Curitiba, 30 de agosto de 2018. Parte daqueles que viveram o massacre de 30 anos atrás e outras milhares de pessoas tomaram as ruas da capital para lembrar não só daquela atrocidade, mas de tantas outras vividas de lá pra cá. Outro tema bastante abordado foi a defesa dos serviços públicos.

A manifestação, com concentração na Praça Santos Andrade, reuniu manifestantes de todas as partes do Estado. Eram professoras, funcionários de escola, servidores públicos de diversas categorias e a população de maneira geral. Todos dispostos a aproveitar a data para dizer que a resistência continua.

Por todos os cantos era possível ver ligações do massacre de 1988, ordenado pelo então governador Álvaro Dias, e o de 2015, arquitetado por Beto Richa.

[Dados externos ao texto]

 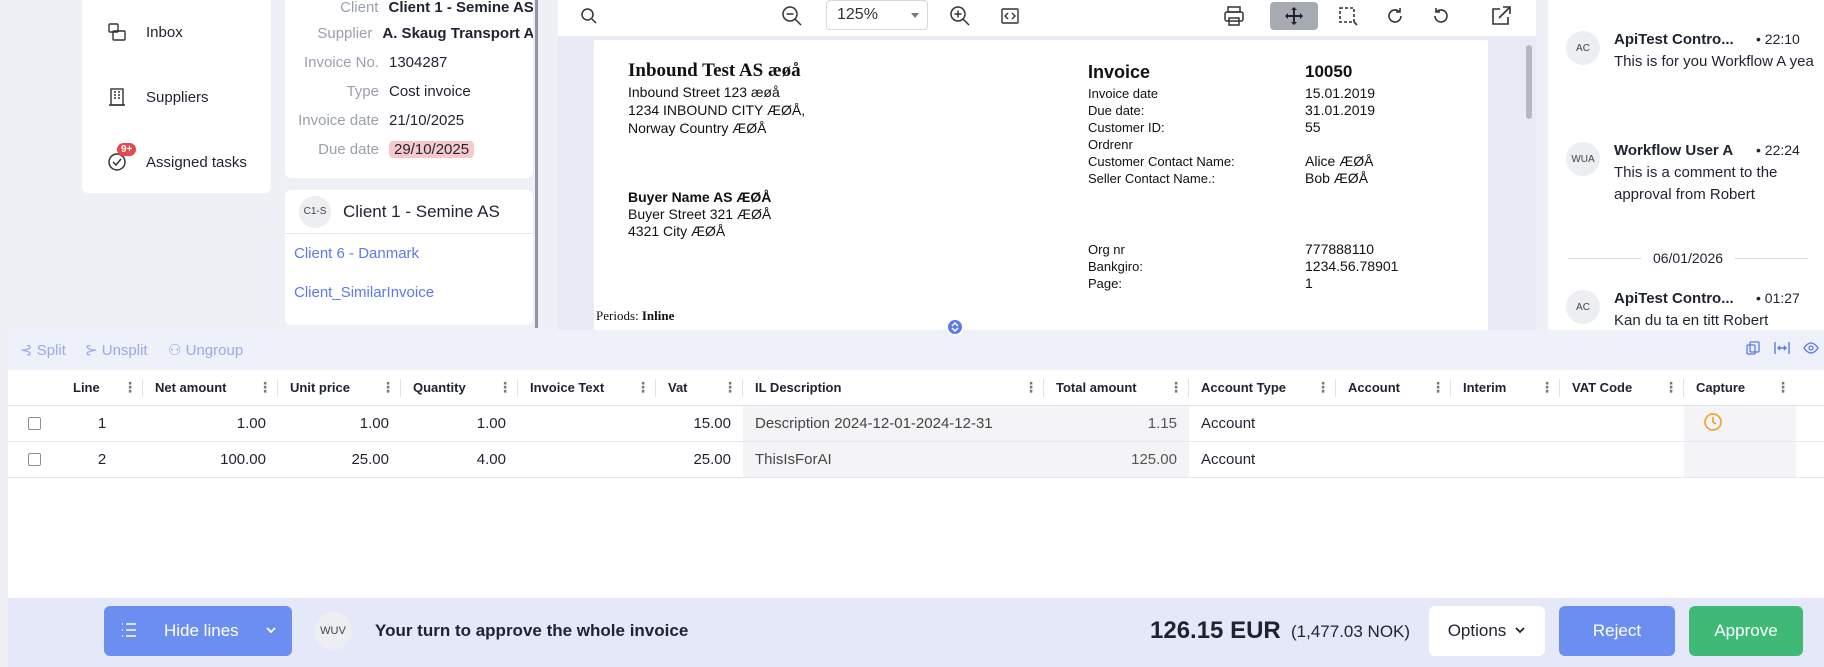 I want to click on hide-lines-button: Hide lines, so click(x=198, y=631).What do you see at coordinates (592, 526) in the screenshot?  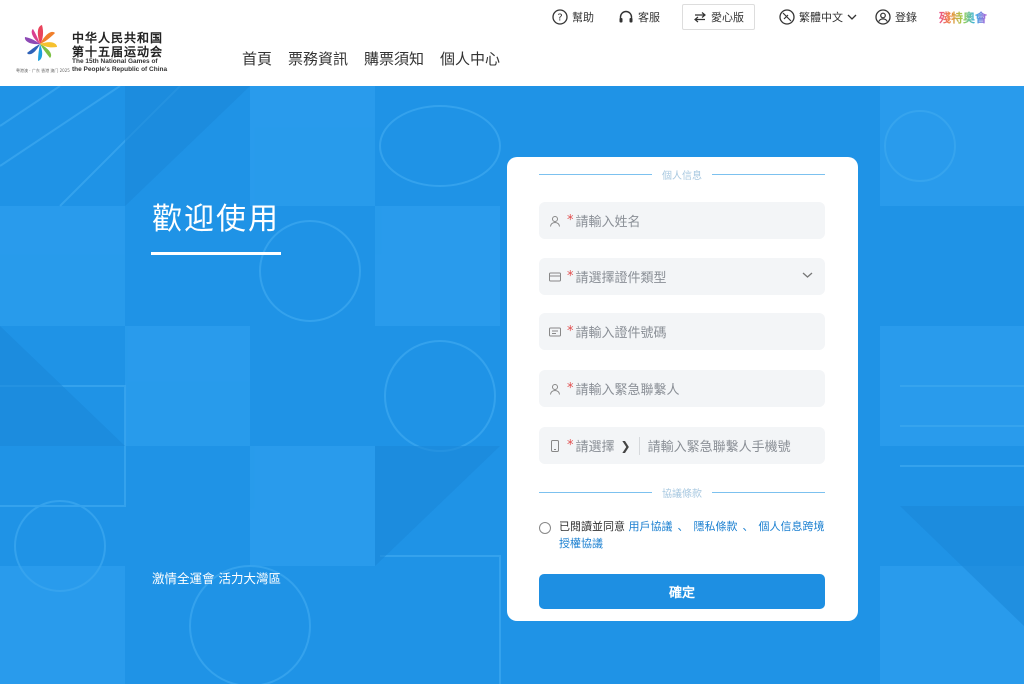 I see `agree-prefix: 已閱讀並同意` at bounding box center [592, 526].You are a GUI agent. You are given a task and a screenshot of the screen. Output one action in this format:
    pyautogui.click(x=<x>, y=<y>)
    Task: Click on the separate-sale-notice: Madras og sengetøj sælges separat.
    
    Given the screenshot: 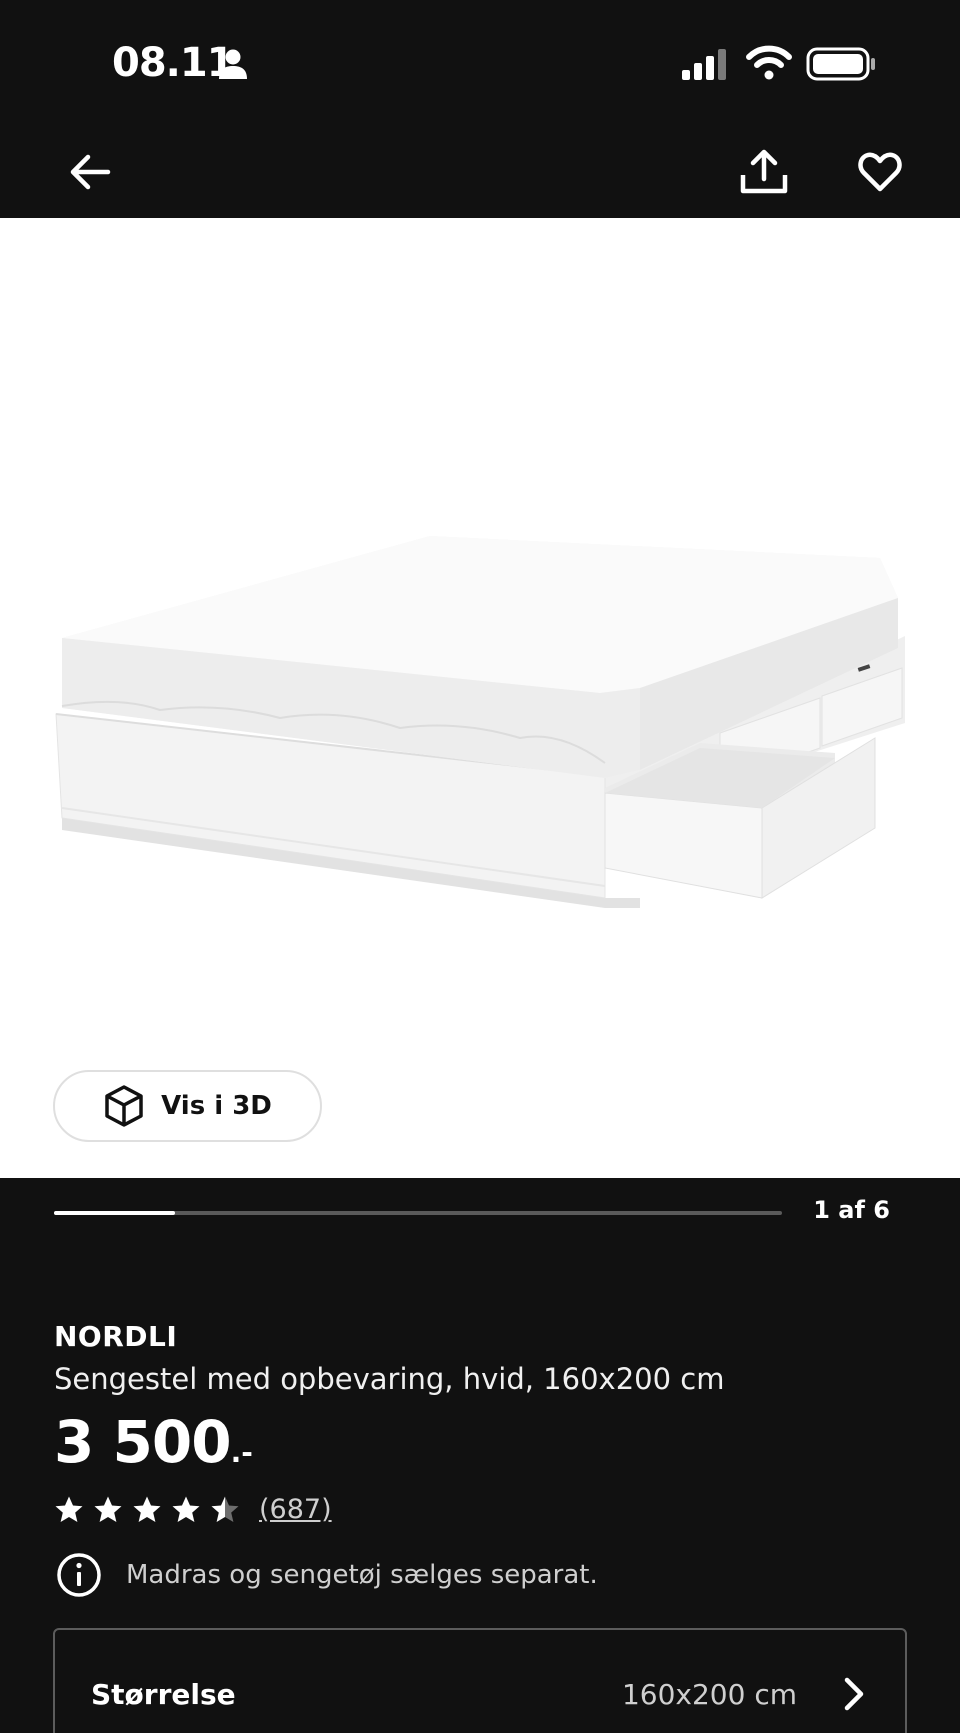 What is the action you would take?
    pyautogui.click(x=327, y=1575)
    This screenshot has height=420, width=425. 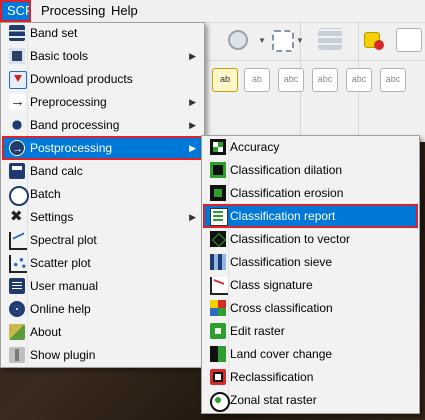 I want to click on select-features-icon, so click(x=283, y=41).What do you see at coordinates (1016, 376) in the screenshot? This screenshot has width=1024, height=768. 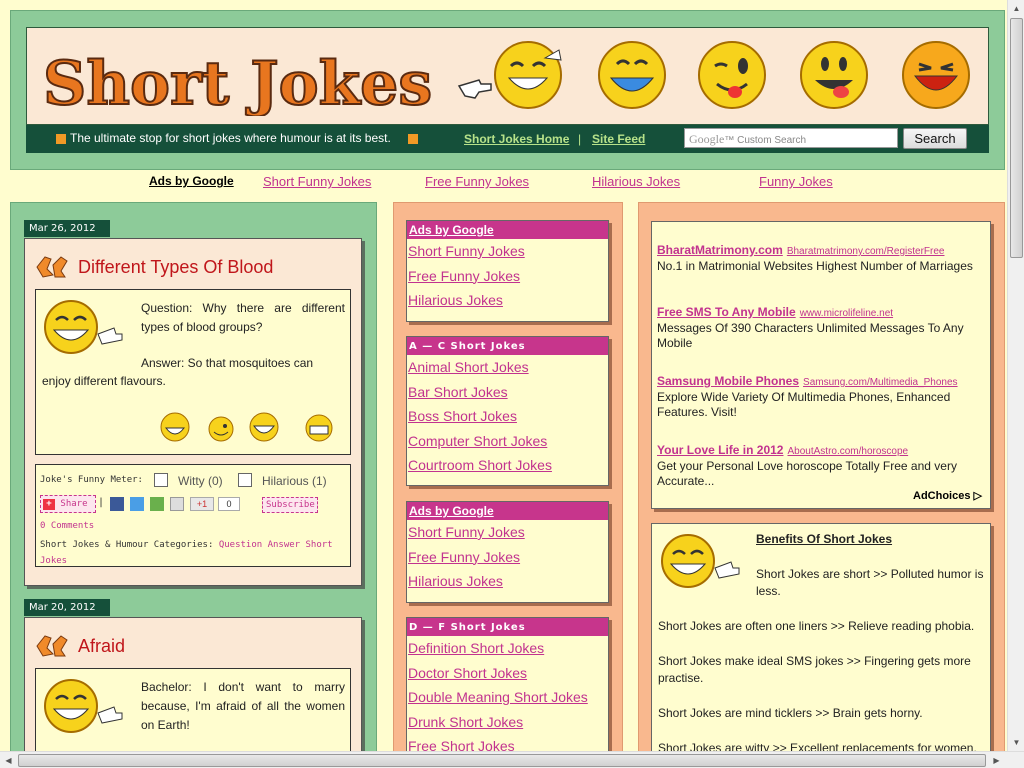 I see `vertical-scrollbar: ▲ ▼` at bounding box center [1016, 376].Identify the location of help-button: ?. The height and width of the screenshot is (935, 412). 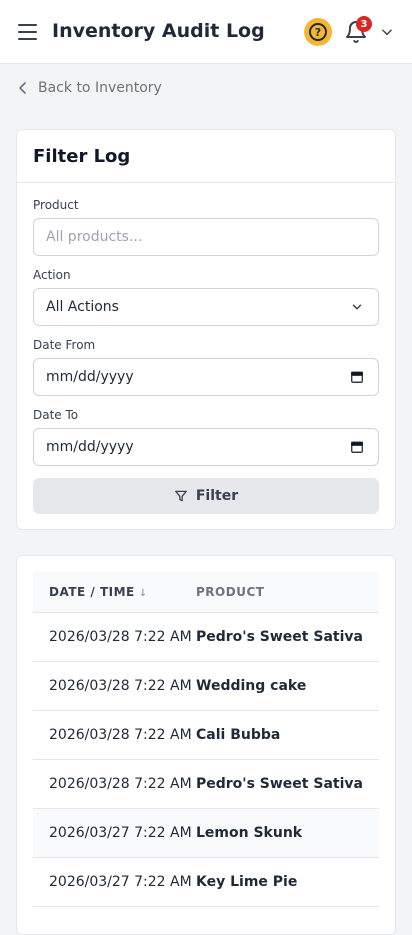
(318, 32).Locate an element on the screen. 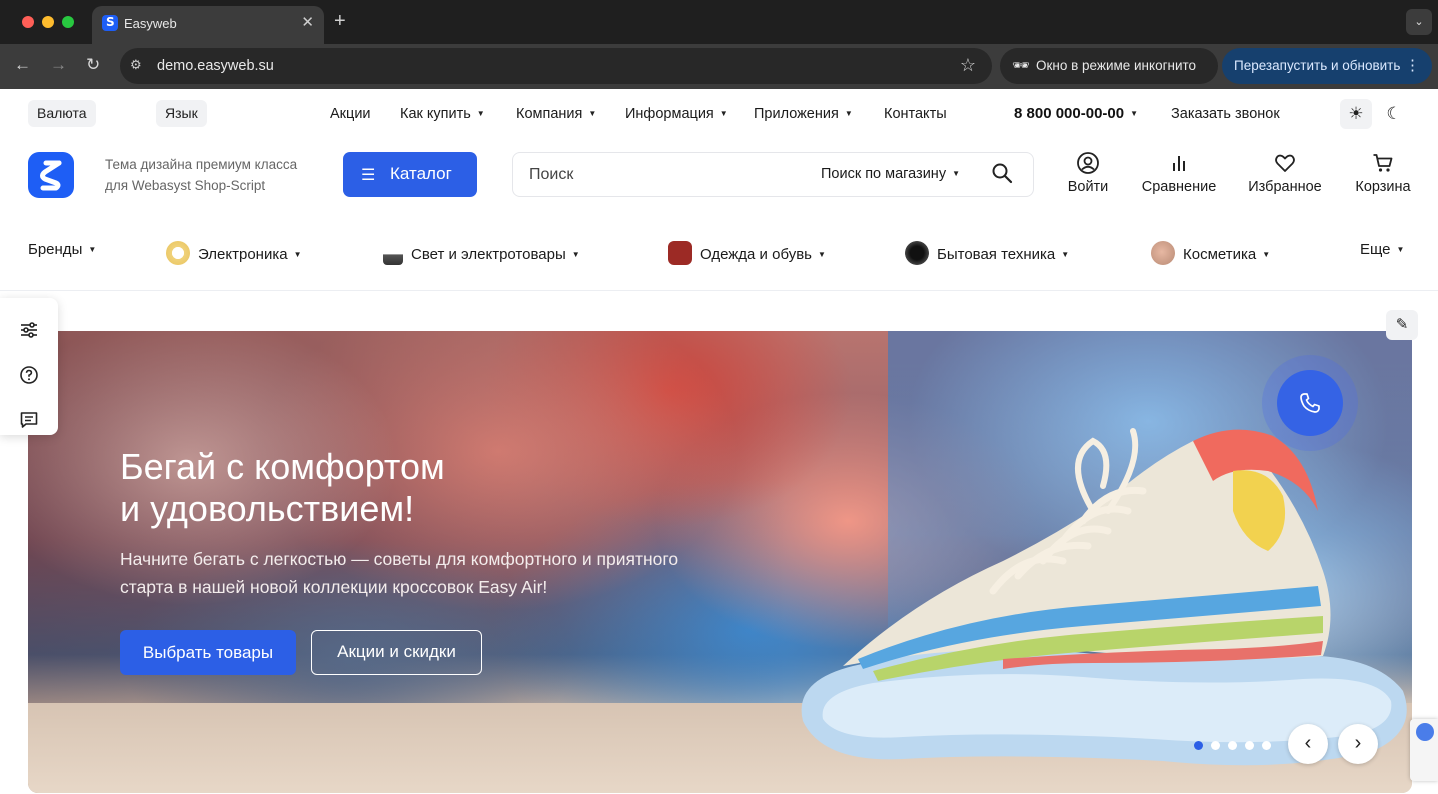 The image size is (1438, 794). category-clothing: Одежда и обувь ▼ is located at coordinates (747, 253).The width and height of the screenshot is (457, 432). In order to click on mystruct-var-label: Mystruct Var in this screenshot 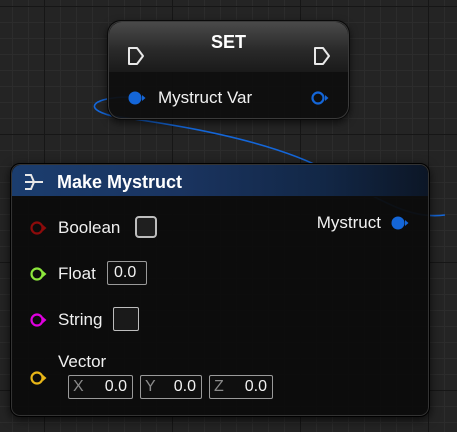, I will do `click(206, 98)`.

Além da violência contra manifestações pacíficas, também houve menções à violência contra as mulheres, maioria entre os educadores.

Nunca mais – Parte das intervenções buscaram denunciar à população quem foram os mentores da violência. Bonecos, máscaras e tudo mais que a criatividade permitiu fazia alusão à imagem de Dias, Lerner, Richa, Borghetti, Ratinho, Temer entre outros políticos.

Opressão – Não só por ser vice de Beto Richa, Cida Borghetti foi bastante hostilizada por não ter encerrado o processo de penalização de educadores e estudantes que participaram das ocupações em 2016, que disseram não às mudanças no Ensino Médio e a EC 95, que congelou investimentos em saúde e educação por 20 anos.

Reposição – Em reunião entre a APP Sindicato, que representa os profissionais da rede pública estadual de ensino, e a Secretaria de Educação, ficou estabelecido que não serão lançadas faltas para professores e funcionários que paralisaram as atividades. Eles vão poder repor o dia de trabalho e a organização desse processo ficará a cargo das escolas.